Wednesday, July 3, 2013
Last Glimpse to the World
On June 19, I started my 10 days meditation course in Kaufman TX. I have really enjoyed. It was a very special kind of life, After I have been forced to isolate from the outside world, I felt very wonderful. I only do three things everyday: eat, sleep, and meditate. My mind got quiet down. The cool breeze caressed the quiet meadow under the hot Texas sun. The bright full moon fell to the horizon in the deep blue morning. I felt I was in heaven. .... However in this peaceful tranquility, I didn’t realize that an horrendous emotional storm was at the verge.

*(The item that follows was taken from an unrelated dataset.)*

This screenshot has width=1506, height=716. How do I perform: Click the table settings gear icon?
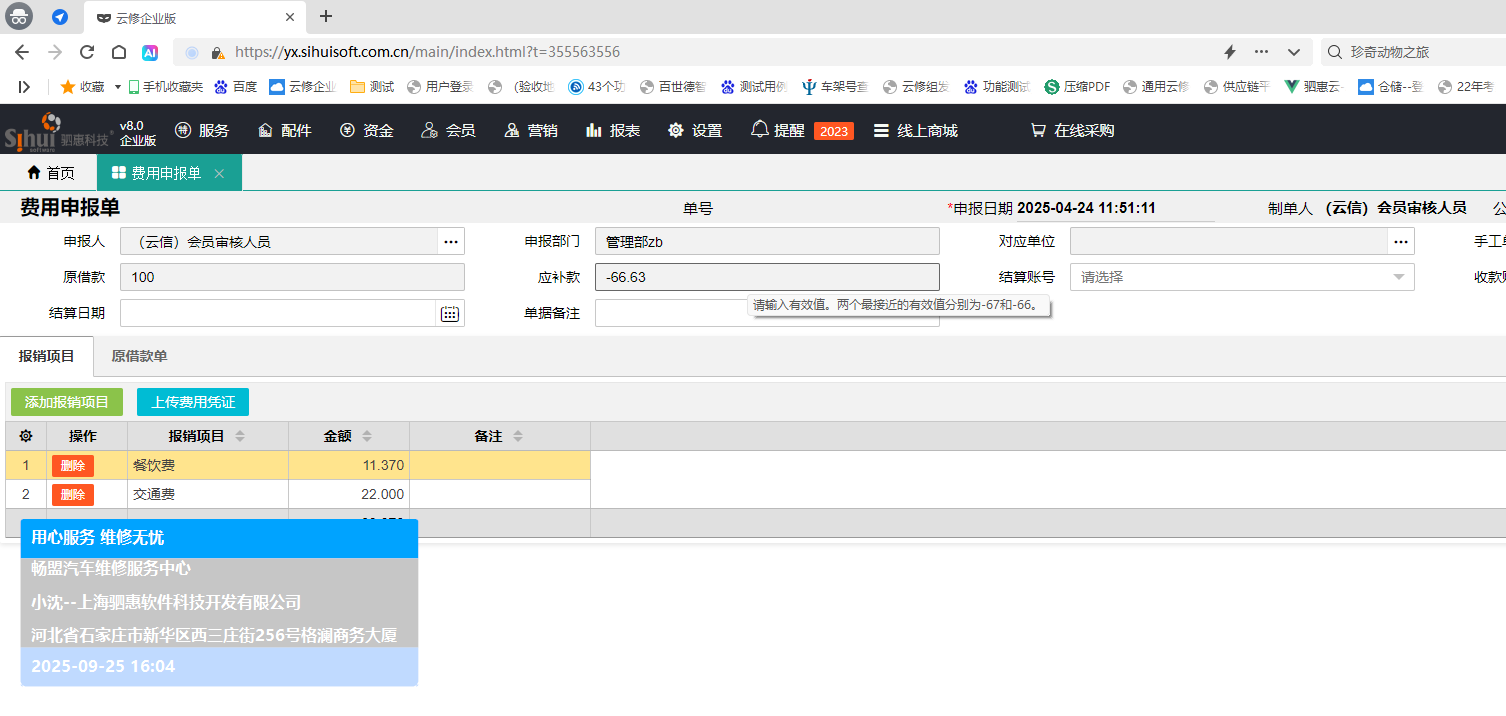(x=26, y=436)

On the third day in the morning. I was sitting quietly gazing my respiration. The course manager whispered that he needed to talk to me. I came out the meditation hall. He brought me the bad news: my father had just passed away.
I have to cut my meditation course short. I was not ready but must deal with reality again. After a short and busy preparation. I was on the 12 hours flight to Beijing. My life is just like that, from an extreme to another, high contrast and surreal.
My father’s passing was peaceful. I am glad he has been liberated from the eleven year of suffering of Parkinson’s disease. My father was wonderful teacher to me. He has manifested right in front me what the life really is. I have been pondering my own death, and I know my life even better. I want to thank him for all the good lessons.
This short stay in Beijing will end soon, and I will be back to the States tomorrow. Yesterday, I force myself to paint. This is my father 4 months ago. I didn’t do it as an art study. It is a portrait of the truth.